I have a 14 gallon biocube with approx 20-25 lbs of live rock with 1 cleaner shrimp, 4 blue legged hermit crabs, 1 clownfish, yellow tail damsel and 3 3 inch pulsating xenia sprouts.

I was going to add more until i came home and seen this. I can take pics and send them via email or text.


----------



## scherzo (Apr 24, 2010)

How long has the tank been running?

How are your levels? Any of the livestock bothered?
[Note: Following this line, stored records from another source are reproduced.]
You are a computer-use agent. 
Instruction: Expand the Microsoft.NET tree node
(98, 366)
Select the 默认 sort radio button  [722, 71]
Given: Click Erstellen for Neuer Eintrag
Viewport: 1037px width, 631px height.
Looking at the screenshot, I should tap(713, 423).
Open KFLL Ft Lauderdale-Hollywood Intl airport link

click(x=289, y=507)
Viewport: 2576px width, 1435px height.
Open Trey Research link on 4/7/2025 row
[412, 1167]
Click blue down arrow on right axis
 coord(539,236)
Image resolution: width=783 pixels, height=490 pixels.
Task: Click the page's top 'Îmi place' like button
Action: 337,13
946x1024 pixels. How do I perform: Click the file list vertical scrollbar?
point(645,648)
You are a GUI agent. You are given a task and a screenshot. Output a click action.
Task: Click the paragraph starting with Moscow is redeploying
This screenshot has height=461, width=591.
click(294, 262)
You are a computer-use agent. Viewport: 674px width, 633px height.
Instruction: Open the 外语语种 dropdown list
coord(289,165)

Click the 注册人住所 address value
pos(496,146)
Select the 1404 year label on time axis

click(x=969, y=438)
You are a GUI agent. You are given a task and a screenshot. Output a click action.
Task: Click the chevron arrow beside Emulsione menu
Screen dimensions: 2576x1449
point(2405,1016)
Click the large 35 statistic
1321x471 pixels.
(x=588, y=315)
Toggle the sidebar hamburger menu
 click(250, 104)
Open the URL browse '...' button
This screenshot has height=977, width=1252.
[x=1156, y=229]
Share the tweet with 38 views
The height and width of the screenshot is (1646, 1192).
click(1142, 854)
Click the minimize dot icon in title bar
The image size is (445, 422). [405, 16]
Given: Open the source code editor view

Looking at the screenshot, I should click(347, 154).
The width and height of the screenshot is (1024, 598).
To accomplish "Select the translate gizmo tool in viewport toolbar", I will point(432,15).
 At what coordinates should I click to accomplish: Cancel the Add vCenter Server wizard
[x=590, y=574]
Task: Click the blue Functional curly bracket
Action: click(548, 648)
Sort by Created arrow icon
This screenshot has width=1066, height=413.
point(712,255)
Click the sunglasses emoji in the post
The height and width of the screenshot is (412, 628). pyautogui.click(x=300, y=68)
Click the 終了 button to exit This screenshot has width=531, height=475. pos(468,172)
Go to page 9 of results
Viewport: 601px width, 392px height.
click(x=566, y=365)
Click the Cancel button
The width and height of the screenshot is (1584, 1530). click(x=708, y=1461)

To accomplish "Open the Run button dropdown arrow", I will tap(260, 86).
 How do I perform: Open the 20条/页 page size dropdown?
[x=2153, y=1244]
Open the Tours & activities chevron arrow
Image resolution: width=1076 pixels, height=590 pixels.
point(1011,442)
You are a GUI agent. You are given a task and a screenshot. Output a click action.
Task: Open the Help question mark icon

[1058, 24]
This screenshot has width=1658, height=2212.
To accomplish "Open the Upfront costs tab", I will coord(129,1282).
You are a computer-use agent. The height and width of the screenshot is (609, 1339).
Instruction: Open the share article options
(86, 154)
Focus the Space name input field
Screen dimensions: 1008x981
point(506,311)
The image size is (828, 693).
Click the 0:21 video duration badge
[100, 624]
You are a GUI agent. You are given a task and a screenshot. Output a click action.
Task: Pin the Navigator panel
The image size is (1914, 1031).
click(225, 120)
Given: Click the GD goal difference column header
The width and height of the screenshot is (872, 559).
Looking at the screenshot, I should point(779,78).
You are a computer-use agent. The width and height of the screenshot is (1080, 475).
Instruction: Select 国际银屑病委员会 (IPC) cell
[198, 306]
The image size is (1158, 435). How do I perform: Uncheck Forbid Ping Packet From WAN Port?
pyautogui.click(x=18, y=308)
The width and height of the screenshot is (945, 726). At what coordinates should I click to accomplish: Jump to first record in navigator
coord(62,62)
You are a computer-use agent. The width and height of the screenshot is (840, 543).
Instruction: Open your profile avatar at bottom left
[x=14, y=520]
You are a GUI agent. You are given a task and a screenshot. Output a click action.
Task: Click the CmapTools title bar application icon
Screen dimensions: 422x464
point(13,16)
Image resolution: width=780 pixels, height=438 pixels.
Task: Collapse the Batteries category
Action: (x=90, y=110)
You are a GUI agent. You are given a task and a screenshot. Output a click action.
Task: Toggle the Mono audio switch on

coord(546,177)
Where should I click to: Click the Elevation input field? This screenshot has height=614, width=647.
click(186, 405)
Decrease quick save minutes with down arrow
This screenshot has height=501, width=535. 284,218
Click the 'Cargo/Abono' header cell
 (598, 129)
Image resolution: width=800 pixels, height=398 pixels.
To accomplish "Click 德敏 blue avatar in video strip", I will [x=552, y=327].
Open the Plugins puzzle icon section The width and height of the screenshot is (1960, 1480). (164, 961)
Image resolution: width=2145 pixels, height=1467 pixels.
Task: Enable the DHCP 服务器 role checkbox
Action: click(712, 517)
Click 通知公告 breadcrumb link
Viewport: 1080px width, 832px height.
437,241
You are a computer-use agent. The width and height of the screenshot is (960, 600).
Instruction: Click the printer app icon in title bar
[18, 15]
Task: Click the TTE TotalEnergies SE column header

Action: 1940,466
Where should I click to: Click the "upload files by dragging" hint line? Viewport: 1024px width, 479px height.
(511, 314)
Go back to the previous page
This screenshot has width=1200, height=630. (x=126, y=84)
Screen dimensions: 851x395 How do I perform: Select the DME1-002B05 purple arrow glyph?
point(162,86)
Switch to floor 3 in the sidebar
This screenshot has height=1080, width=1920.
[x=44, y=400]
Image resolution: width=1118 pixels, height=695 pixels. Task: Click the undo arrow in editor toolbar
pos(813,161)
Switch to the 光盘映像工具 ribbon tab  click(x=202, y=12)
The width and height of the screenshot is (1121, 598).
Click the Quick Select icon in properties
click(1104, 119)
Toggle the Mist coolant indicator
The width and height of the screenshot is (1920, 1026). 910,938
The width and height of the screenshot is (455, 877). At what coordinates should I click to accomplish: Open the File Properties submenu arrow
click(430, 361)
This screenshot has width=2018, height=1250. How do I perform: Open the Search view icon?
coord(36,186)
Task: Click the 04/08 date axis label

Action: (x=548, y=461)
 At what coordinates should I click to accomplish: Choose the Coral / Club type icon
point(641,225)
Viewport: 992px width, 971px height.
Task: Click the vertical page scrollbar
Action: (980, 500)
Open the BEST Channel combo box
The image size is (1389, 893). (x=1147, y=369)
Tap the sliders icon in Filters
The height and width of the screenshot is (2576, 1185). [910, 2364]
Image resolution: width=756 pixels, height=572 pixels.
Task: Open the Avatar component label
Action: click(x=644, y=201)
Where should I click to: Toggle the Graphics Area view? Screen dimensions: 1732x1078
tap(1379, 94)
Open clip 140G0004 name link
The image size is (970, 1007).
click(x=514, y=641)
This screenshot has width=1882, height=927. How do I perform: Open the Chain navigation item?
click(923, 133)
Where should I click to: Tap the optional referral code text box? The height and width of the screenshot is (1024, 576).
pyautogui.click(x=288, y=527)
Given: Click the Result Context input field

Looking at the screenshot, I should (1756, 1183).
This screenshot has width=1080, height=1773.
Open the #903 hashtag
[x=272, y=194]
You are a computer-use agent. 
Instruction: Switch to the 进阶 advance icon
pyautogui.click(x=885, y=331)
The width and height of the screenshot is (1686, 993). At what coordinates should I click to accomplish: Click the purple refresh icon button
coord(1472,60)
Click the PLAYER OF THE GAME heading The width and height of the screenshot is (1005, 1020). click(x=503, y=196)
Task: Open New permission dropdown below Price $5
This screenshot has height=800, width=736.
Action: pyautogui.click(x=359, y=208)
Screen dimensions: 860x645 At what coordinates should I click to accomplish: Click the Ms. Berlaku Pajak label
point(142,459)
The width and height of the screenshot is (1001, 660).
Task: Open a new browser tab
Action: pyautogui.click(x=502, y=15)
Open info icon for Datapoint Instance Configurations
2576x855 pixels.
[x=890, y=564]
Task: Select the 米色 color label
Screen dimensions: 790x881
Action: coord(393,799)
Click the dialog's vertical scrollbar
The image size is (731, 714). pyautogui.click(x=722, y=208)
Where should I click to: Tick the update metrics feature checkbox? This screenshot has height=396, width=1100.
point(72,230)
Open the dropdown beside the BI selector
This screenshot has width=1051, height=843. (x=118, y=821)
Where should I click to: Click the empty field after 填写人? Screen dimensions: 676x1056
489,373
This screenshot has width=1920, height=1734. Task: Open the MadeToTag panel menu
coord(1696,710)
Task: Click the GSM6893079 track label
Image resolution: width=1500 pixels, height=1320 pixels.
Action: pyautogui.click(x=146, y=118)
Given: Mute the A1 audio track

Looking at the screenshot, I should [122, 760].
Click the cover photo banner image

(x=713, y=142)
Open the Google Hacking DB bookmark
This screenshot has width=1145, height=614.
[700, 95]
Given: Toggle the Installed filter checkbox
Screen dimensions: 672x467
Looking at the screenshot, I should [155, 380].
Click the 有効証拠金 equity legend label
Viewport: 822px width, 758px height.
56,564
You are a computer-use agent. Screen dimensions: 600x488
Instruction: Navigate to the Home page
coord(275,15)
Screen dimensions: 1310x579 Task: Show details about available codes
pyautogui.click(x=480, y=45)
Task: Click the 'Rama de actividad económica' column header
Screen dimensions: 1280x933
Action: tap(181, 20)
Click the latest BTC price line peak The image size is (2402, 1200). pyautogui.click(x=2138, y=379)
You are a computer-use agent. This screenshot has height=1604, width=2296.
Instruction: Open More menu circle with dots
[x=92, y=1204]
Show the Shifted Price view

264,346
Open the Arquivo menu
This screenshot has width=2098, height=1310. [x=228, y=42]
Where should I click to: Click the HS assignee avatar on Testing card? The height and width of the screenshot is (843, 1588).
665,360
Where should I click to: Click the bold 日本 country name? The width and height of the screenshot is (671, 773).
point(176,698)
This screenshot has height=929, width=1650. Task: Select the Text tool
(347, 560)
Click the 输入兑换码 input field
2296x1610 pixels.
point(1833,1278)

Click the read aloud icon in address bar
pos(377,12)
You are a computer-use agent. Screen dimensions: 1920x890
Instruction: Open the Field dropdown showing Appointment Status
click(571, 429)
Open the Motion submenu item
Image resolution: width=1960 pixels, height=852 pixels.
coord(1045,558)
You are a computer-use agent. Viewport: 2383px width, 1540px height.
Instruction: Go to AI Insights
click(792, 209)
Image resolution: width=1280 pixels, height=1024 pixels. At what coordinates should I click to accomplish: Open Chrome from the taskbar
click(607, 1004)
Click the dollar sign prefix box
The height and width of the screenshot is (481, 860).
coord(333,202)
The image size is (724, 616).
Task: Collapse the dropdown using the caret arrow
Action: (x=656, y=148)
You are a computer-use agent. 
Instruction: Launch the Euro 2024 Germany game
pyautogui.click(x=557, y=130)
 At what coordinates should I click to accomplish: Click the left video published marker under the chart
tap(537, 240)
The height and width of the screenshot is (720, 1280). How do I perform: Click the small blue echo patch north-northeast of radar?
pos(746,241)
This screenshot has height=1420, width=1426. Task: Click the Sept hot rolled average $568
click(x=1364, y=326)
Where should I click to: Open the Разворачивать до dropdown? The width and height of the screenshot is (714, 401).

Maybe the tank was overfed?

Maybe aim a powerhead towards the surface to break the surface of the water to keep the film suspended. Can you run some filter material to help clear it up?


----------



## Epok (Jun 20, 2011)

Tanks been running for a while now i would say 3-4 months plus. All my levels are normal. The livestock dont seem bothered or look sick in anyway. I feed plankton about every two days and just enough that they all get some. I havent tried another powerhead pointing to the top of ghe water. I guess i could try that next paycheck.


----------



## scherzo (Apr 24, 2010)

If you already have a powerhead in the tank, just point that one upwards.


----------



## Epok (Jun 20, 2011)

I have a powerhead that moves around. It'll move in a circle. I just counted and the the movement hits the top of the water every 9 seconds. Is that enough?


----------



## scherzo (Apr 24, 2010)

It sounds like you only have the one built in pump. This really isn't enough flow for e tank. You should have at least one more powerhead. That should clear things up and keep the filmy stuff suspended so it can be filtered out.


----------



## Epok (Jun 20, 2011)

Oh okay. Ill try that thanks!!!


----------



## SeaHorse_Fanatic (Apr 22, 2010)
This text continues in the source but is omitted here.